== Data to use ==

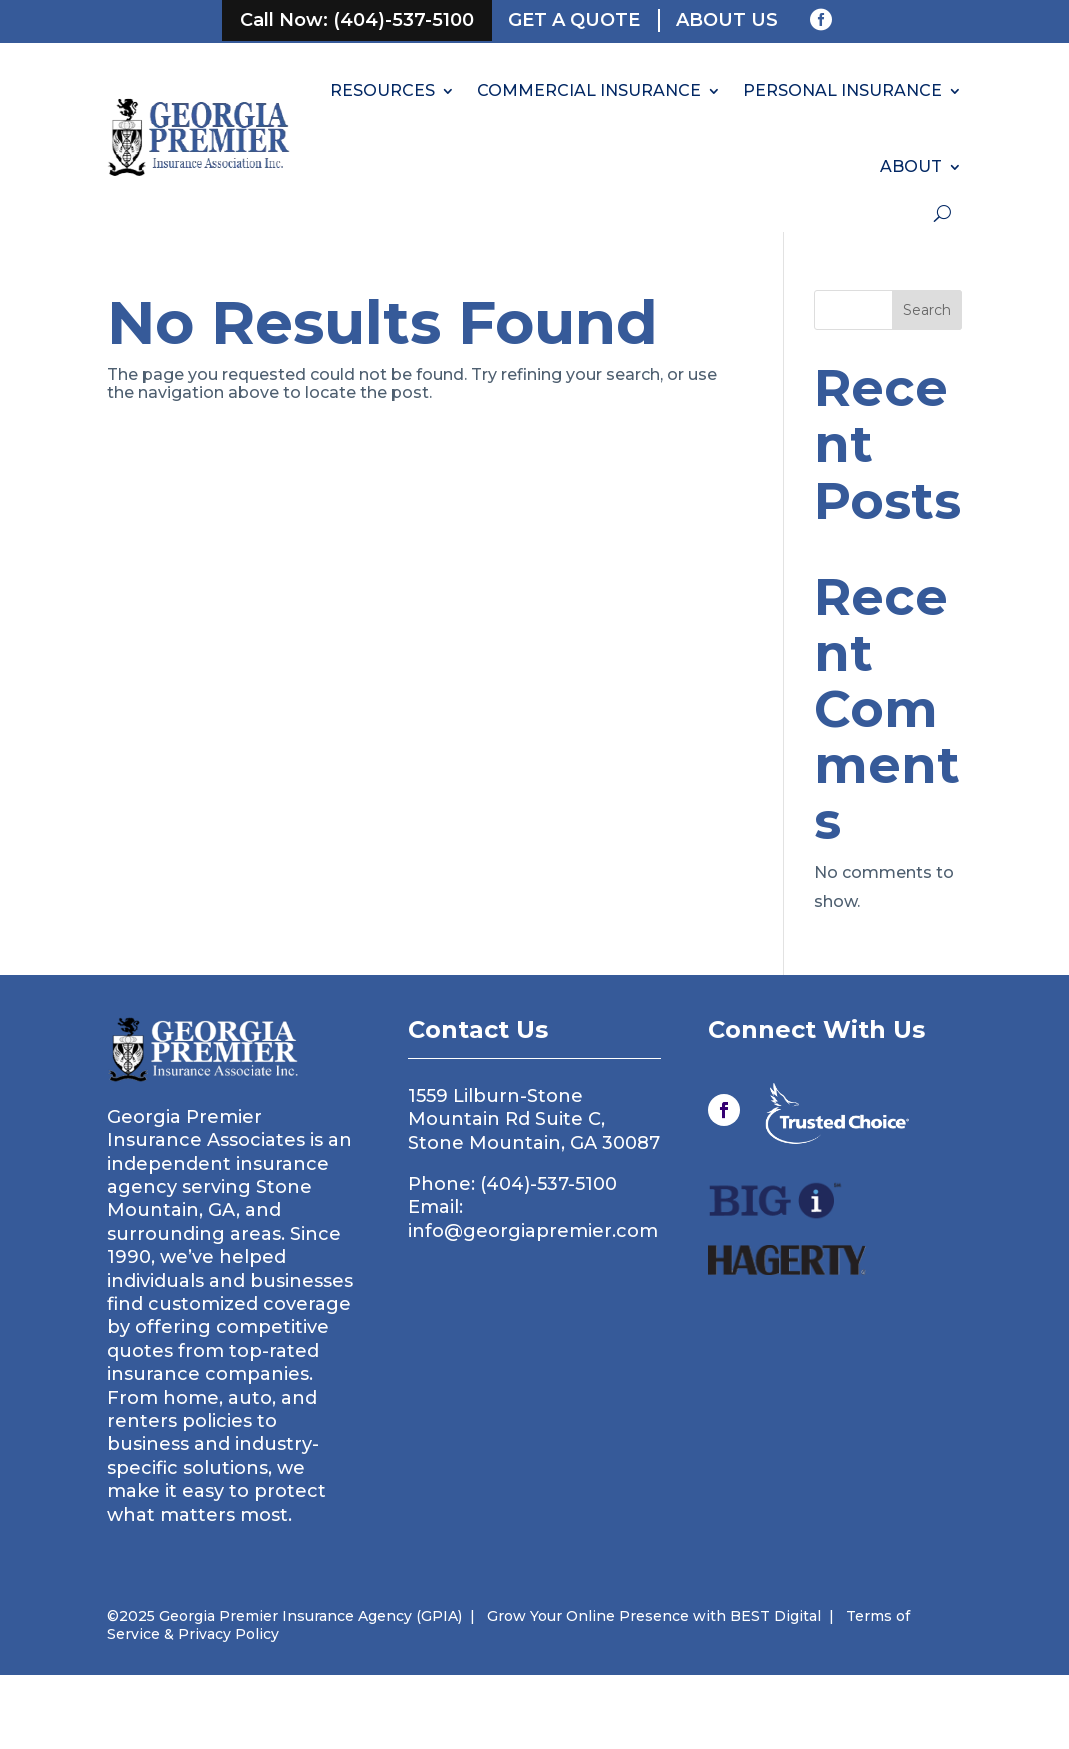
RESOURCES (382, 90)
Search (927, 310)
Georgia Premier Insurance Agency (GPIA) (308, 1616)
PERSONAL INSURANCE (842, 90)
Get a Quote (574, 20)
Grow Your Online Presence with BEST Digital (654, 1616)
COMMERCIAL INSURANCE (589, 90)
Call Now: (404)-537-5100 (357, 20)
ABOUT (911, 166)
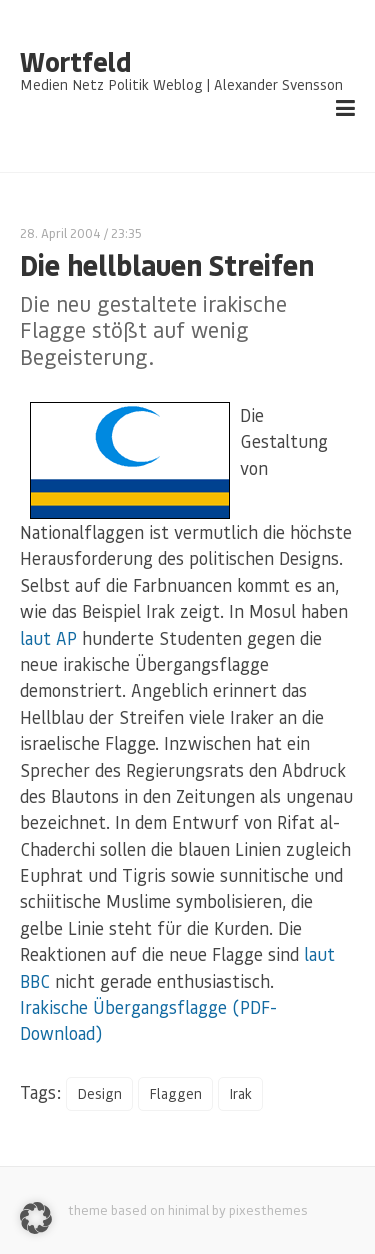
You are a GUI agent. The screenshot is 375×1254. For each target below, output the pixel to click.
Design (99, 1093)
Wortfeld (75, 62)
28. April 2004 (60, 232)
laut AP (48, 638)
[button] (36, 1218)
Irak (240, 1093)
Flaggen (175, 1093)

== Exercise details ==
Revise the data above by replacing "Get a Quote" with "Request a Quote" and keeping everything else unchanged. Omit the pictures from your answer.

== Written answer ==
RESOURCES (382, 90)
Search (927, 310)
Georgia Premier Insurance Agency (GPIA) (308, 1616)
PERSONAL INSURANCE (842, 90)
Request a Quote (574, 20)
Grow Your Online Presence with BEST Digital (654, 1616)
COMMERCIAL INSURANCE (589, 90)
Call Now: (404)-537-5100 (357, 20)
ABOUT (911, 166)
You are a GUI agent. The screenshot is 375×1254. For each target below, output the pixel to click.
Design (99, 1093)
Wortfeld (75, 62)
28. April 2004 (60, 232)
laut AP (48, 638)
[button] (36, 1218)
Irak (240, 1093)
Flaggen (175, 1093)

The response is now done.